For Immediate Release
Sr. Director, Communications
NEW BRUNSWICK: The New Jersey State Bar Association and New Jersey Judiciary announced a partnership to foster a better public understanding of civics and the essential role the courts play in a vibrant democracy.
The program is called the Benchmarks Civics Project. The project aims to inform the public about the way the courts work; what it means to be a citizen; and the importance of an independent, fair and impartial justice system.
“It is easy for any of us to take those issues for granted. But these are fundamental issues and it is essential to our mission to ensure the public fully understands the importance of these values,” said NJSBA President Kevin P. McCann.

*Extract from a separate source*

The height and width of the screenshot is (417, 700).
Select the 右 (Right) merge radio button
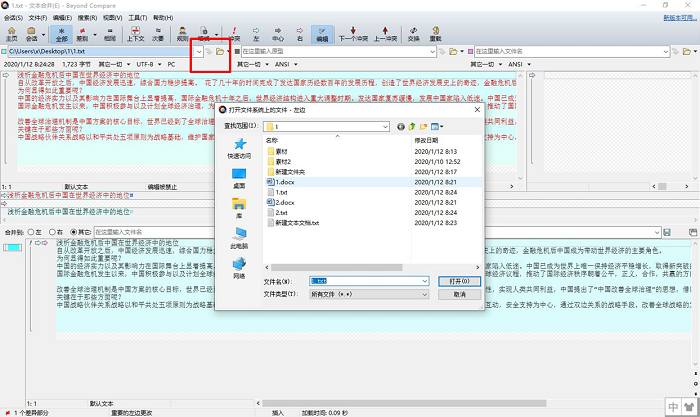point(52,232)
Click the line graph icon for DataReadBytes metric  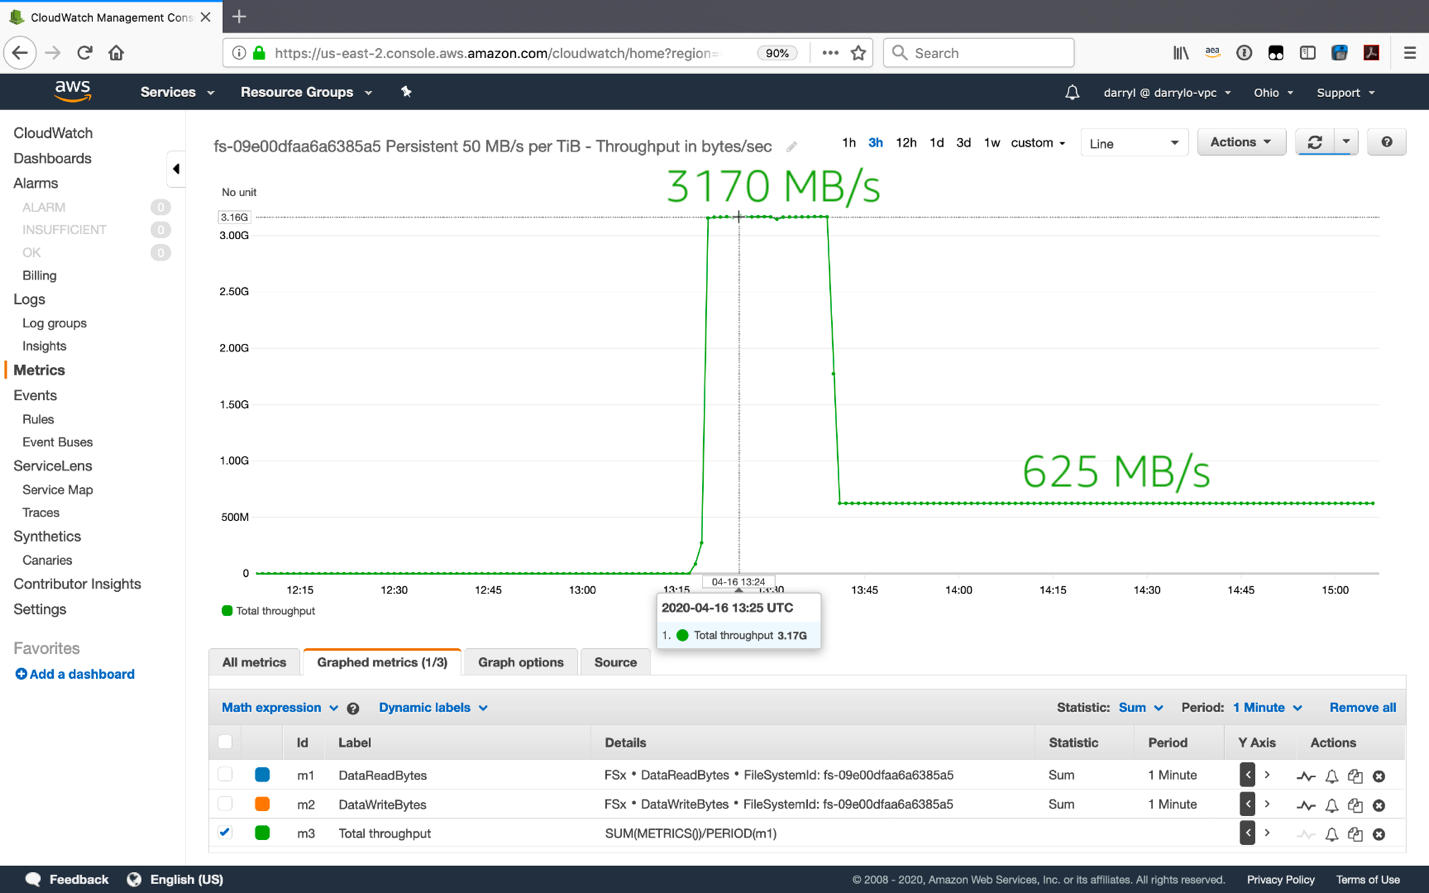point(1306,775)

This partnership marks yet another way New Jersey’s Judiciary and state bar association are on the cutting edge. New Jersey is one of only a handful of other states, including Florida, New Hampshire and Colorado, to start such a program. The New Jersey program is indebted to the Florida Bar Association, which provided valuable support, training materials and lesson plans.

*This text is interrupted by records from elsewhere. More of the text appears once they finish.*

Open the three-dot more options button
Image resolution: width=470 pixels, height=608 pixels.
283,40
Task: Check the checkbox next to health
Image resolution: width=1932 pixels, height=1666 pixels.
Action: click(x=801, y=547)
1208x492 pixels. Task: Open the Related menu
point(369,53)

“Our system of government depends on an educated and informed citizenry to protect the rule of law,” said Chief Justice Stuart Rabner. “The Benchmarks Civics Project is a unique opportunity for attorneys to reach out to their communities to present a refresher course on government and, in particular, our legal system.”
Through the project, lawyers will receive professionalism continuing legal education credits (CLE) when they attend a training session about speaking on civics issues to community groups. Nearly 60 judges and attorneys were trained at the inaugural session at the NJSBA Annual Meeting and Convention held last week in Atlantic City. Additional training opportunities will be offered through the State Bar Association in the coming months.
Once trained, attorneys who go out and speak with those groups can earn additional professionalism CLE credits.
“This program presents a special opportunity for all of us to get more involved in our communities and foster a better understanding of the important role lawyers and the court system play in our society,” said McCann.